» EXERCISE
Beginning with the line that holds "Viewport: 1568px width, 744px height." and ending with the last line, please repeat the entries exactly and omit the pictures.

Data entries

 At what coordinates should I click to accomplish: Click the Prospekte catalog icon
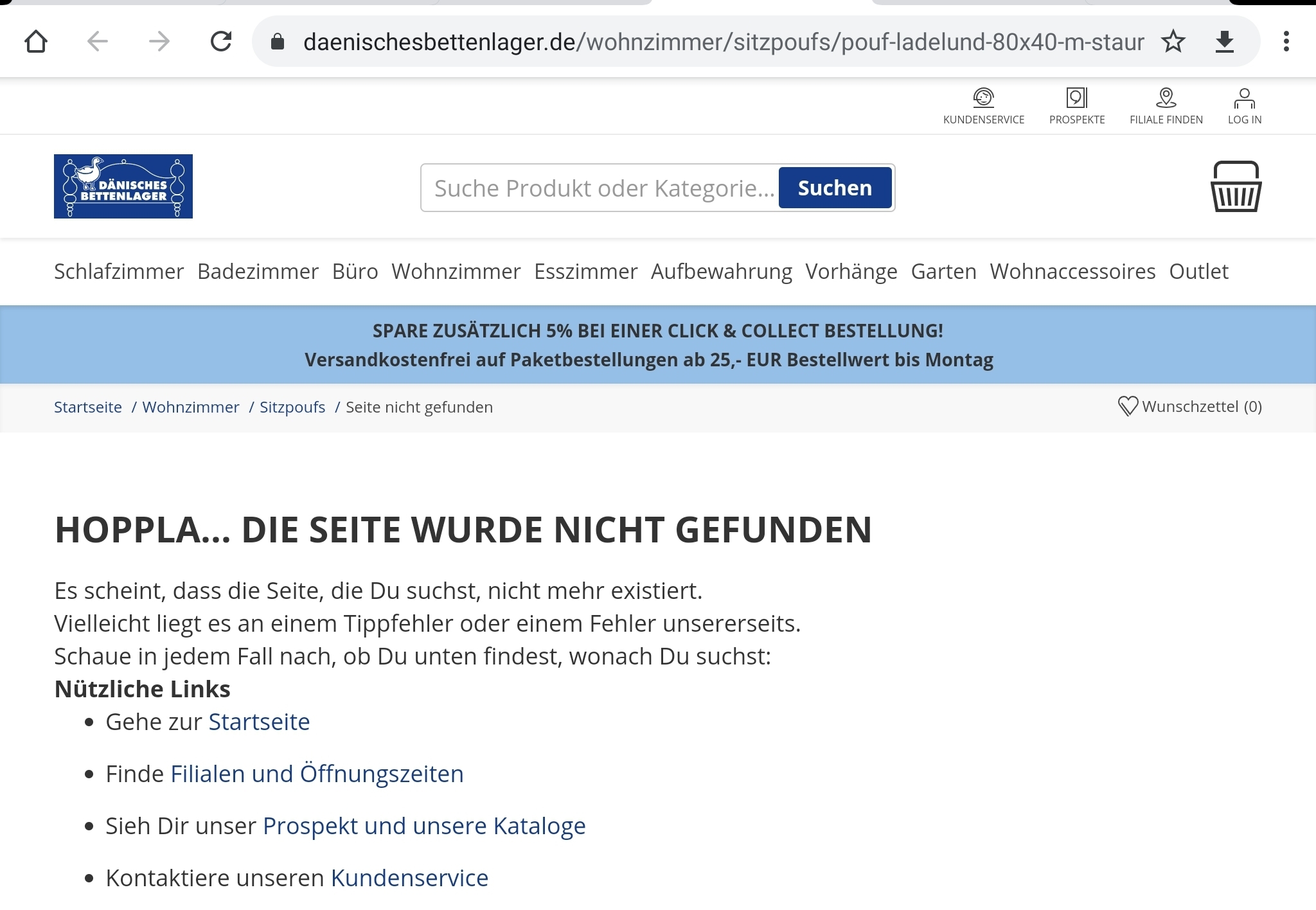1076,98
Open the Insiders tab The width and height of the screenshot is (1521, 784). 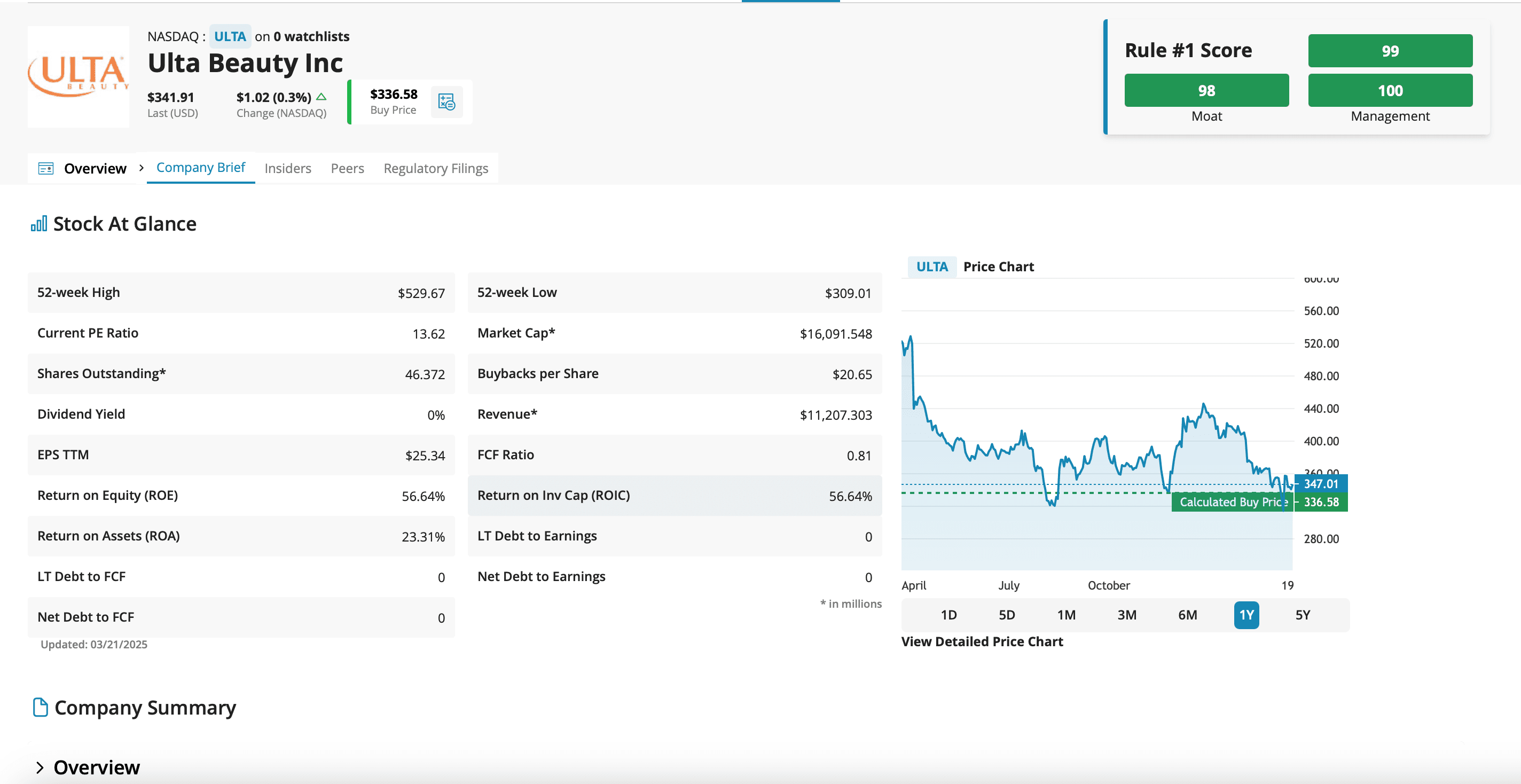287,169
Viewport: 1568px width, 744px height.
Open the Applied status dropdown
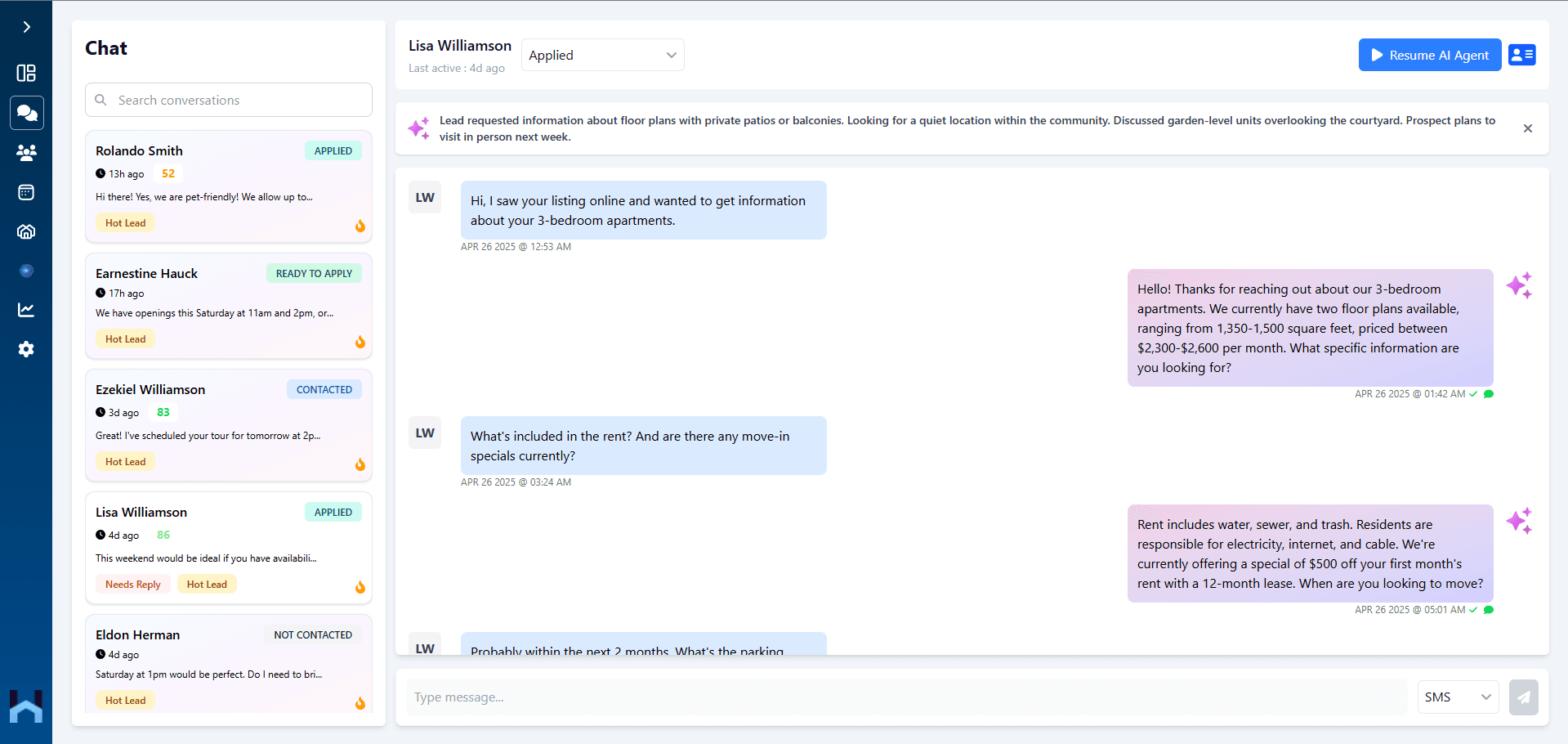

» RESPONSE TO THE TASK
Viewport: 1568px width, 744px height.
Open the Applied status dropdown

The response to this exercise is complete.